[Text and item location entries]
***

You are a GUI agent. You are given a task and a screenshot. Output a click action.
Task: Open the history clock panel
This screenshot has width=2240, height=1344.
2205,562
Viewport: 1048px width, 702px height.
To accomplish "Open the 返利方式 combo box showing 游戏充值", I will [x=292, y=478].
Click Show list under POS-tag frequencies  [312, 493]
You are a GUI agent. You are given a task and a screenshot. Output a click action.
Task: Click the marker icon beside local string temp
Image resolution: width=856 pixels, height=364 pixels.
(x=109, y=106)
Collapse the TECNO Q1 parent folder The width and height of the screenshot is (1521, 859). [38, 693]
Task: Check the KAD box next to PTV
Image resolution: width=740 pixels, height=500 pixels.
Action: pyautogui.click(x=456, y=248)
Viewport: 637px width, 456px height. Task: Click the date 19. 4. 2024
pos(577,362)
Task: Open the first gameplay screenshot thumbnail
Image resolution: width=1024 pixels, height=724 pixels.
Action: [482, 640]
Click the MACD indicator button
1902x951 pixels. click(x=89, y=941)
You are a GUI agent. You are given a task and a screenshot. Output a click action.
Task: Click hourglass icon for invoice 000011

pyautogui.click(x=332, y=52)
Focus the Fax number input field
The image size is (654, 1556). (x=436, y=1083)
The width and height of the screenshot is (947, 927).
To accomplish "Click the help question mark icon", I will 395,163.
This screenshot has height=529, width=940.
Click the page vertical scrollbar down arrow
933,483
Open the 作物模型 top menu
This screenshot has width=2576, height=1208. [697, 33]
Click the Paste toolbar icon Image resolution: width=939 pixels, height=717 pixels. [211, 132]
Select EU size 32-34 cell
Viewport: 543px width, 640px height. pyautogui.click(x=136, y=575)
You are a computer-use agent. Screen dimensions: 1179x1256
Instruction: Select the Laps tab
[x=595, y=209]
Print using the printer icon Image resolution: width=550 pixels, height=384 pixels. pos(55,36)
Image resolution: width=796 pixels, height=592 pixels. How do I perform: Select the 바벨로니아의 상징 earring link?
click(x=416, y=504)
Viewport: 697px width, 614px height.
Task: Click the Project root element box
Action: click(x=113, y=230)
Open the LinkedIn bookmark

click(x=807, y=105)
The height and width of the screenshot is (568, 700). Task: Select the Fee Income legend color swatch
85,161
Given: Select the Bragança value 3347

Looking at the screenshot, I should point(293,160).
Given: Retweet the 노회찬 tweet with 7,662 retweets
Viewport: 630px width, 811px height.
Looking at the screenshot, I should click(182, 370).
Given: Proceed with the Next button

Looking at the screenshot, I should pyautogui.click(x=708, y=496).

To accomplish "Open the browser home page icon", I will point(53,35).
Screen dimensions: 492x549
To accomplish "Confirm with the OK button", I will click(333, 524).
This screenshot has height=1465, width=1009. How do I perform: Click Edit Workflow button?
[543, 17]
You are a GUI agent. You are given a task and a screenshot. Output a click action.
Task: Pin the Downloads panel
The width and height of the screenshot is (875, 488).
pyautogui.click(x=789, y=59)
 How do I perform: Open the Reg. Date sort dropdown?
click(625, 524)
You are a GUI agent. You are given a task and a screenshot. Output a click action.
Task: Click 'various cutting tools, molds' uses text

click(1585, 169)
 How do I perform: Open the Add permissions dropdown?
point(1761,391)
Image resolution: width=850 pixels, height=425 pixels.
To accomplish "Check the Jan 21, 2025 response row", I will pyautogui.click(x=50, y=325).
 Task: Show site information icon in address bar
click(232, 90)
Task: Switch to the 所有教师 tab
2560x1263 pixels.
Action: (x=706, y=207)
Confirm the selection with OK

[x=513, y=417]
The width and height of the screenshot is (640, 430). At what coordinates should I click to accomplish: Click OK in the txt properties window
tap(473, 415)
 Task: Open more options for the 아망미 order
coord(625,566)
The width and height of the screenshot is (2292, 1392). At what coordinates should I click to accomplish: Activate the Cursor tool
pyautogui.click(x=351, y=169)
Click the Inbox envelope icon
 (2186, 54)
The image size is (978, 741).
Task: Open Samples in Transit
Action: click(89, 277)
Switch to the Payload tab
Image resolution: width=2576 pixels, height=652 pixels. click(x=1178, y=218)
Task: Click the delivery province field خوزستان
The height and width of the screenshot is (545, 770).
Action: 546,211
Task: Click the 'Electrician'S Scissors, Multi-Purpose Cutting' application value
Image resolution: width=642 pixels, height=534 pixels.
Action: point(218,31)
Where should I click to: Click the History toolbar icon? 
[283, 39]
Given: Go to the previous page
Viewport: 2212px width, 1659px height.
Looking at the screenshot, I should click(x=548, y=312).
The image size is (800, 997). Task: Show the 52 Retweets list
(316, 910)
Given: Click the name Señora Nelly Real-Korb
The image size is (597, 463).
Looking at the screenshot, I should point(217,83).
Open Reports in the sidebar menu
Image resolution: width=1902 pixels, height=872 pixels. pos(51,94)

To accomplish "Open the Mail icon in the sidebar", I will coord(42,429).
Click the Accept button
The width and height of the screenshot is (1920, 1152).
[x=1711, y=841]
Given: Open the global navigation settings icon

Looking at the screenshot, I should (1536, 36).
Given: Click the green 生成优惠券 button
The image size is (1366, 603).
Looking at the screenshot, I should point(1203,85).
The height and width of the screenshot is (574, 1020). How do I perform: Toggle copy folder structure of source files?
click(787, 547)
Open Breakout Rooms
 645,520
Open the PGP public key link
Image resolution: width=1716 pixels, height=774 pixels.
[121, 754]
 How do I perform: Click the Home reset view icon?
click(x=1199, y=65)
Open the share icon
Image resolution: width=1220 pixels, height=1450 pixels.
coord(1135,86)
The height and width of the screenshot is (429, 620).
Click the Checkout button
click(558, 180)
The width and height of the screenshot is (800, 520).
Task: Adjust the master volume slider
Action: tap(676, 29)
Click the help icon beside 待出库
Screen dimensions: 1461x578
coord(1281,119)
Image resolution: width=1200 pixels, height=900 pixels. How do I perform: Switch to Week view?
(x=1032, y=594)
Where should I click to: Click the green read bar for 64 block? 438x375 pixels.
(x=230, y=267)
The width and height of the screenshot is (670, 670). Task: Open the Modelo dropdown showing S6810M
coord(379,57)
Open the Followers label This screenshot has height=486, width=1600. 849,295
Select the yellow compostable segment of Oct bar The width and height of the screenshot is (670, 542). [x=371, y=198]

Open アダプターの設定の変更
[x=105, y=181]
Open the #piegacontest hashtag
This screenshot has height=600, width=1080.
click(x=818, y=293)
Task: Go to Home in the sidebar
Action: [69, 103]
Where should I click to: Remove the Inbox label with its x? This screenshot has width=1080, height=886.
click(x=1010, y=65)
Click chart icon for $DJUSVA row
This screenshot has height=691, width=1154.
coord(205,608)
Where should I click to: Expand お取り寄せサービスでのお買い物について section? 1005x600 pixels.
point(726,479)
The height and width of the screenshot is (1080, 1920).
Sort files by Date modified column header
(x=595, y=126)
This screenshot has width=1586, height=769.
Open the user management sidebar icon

***

Stated task :: Please change "bookmark" to "shortcut" in the material between the lines holding "Open the LinkedIn bookmark" and "Looking at the screenshot, I should click(182, 370).", inclusive, and reproduce only those lines with nothing else altered.

Correct output ::
Open the LinkedIn shortcut

click(x=807, y=105)
The height and width of the screenshot is (568, 700). Task: Select the Fee Income legend color swatch
85,161
Given: Select the Bragança value 3347

Looking at the screenshot, I should point(293,160).
Given: Retweet the 노회찬 tweet with 7,662 retweets
Viewport: 630px width, 811px height.
Looking at the screenshot, I should click(182, 370).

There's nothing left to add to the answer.